**原文抜粋:**
肝心の克服はまだだけれども大分敵の正体は
わかってきた。必要な手術は受けよう。
7/14wed
麻のれん 都会の路地の あの日かな
(あさのれん とかいのろじの あのひかな)
※足が遠のいてどのくらいかなァ? 長雨と暑
さと、気候の変動に翻弄される日々・・・、
暮らしを作る力にふと弱さを感じる。
7/12mon
青梅雨や 落ちたる桃に 色微か
(あおづゆや おちたるももに いろかすか)
捩じり花 二回目無事と 返信し
(ねじりばな にかいめぶじと へんしんし)
※豪雨の後は晴れ間を待ち望んだが、梅雨明け
間近と言われると恐怖の真夏の日々を思い出
す。オリンピックがあるし、只ならぬ胸騒ぎ
も少し。無事を祈りたい。
7/11sun
祖父来る 麦わら帽子の 痕しかと
(そふきたる むぎわらぼうしの あとしかと)
※祖父は夏の外出にはどこに行くにしても昔風
の麦わら帽子をかぶって出かけたらしい。
70年以上過ぎて、私の日常も変わらず愛用
している。祖父が我が家を訪ねて、というこ
とはあり得ないが。
7/9fri
扇風機 車内で首ふる ヤツ恋し
(せんぷうき しゃないでくびふる やつこいし)
※東京での通勤時代の前半は電車にエアコンは
なかった。今日みたいな蒸し暑い日でなくと
も夏の車内は毎日が地獄だった。

**課題一覧:**
• a. 俳句日記のうち、「捩じり花 二回目無事と 返信し」から「(そふきたる むぎわらぼうしの あとしかと)」までを、末尾の語句も含めて一字も変えずに繰り返し書きなさい。
• b. 俳句日記の最後の文を受けて、その続きを書きなさい。

**収集資料:**
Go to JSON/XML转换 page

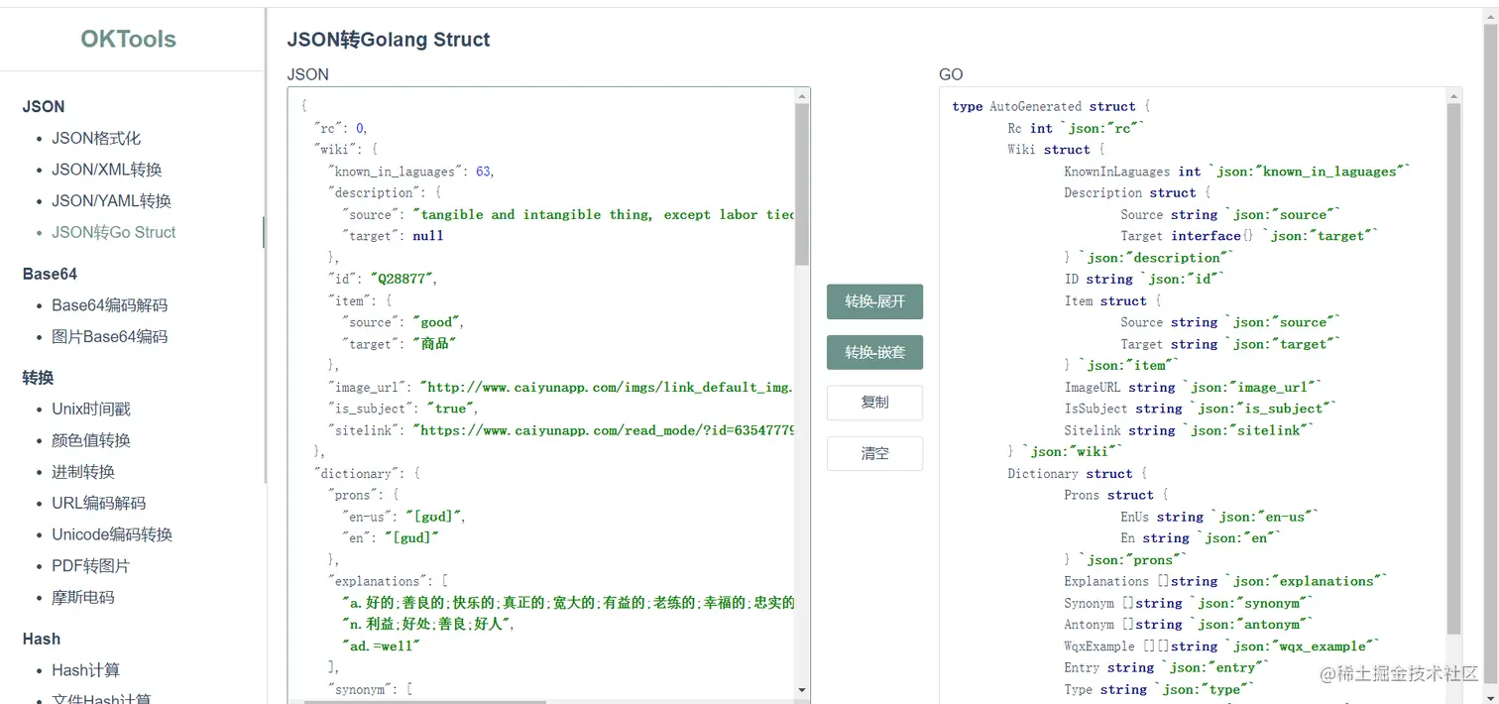click(106, 170)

**解答:**
• a.
捩じり花 二回目無事と 返信し
(ねじりばな にかいめぶじと へんしんし)
※豪雨の後は晴れ間を待ち望んだが、梅雨明け
間近と言われると恐怖の真夏の日々を思い出
す。オリンピックがあるし、只ならぬ胸騒ぎ
も少し。無事を祈りたい。
7/11sun
祖父来る 麦わら帽子の 痕しかと
(そふきたる むぎわらぼうしの あとしかと)

• b.
7/8thu
御田植祭 乙女の白い 角かくし
(おたうえさい おとめのしろい つのかくし)
※未婚のきれいな女性が花嫁姿で30数名も。
文金高島田に角隠しの行列。旧会津田島町の
伝統の御田植祭り(祇園祭)は6月の遅い田
植えを無事終えて、7月に行われる。
(ただし今年の花嫁行列は中止)
7/7wed
梅雨明けず 瓜盗人という 季語のあり
(つゆあけず うりぬすっとという きごのあり)
卒寿翁 聞こえずはただ 聴かぬなり
(そゆじゅおう きこえずはただ きかぬなり)
※矍鑠としている先輩は目と耳の衰えを訴える。
外界の動きには旺盛な好奇心があるから、存
外耳の方はインプット次第ということかも。
7/6tue
梅雨晴れや 園児の声と 松籟と
(つゆばれや えんじのこえと しょうらいと)
梅雨晴れや デイの窓みな 開けられて
(つゆばれや でいのまどみな あけられて)
※三日三晩の雨が上がった。まだ怪しい空模様
である。長続きはすまい。ここは大きく深呼
吸というところか。
7/4sun
葛餅や 黒文字楊枝 舐めて終え
(くずもちや くろもじようじ なめておえ)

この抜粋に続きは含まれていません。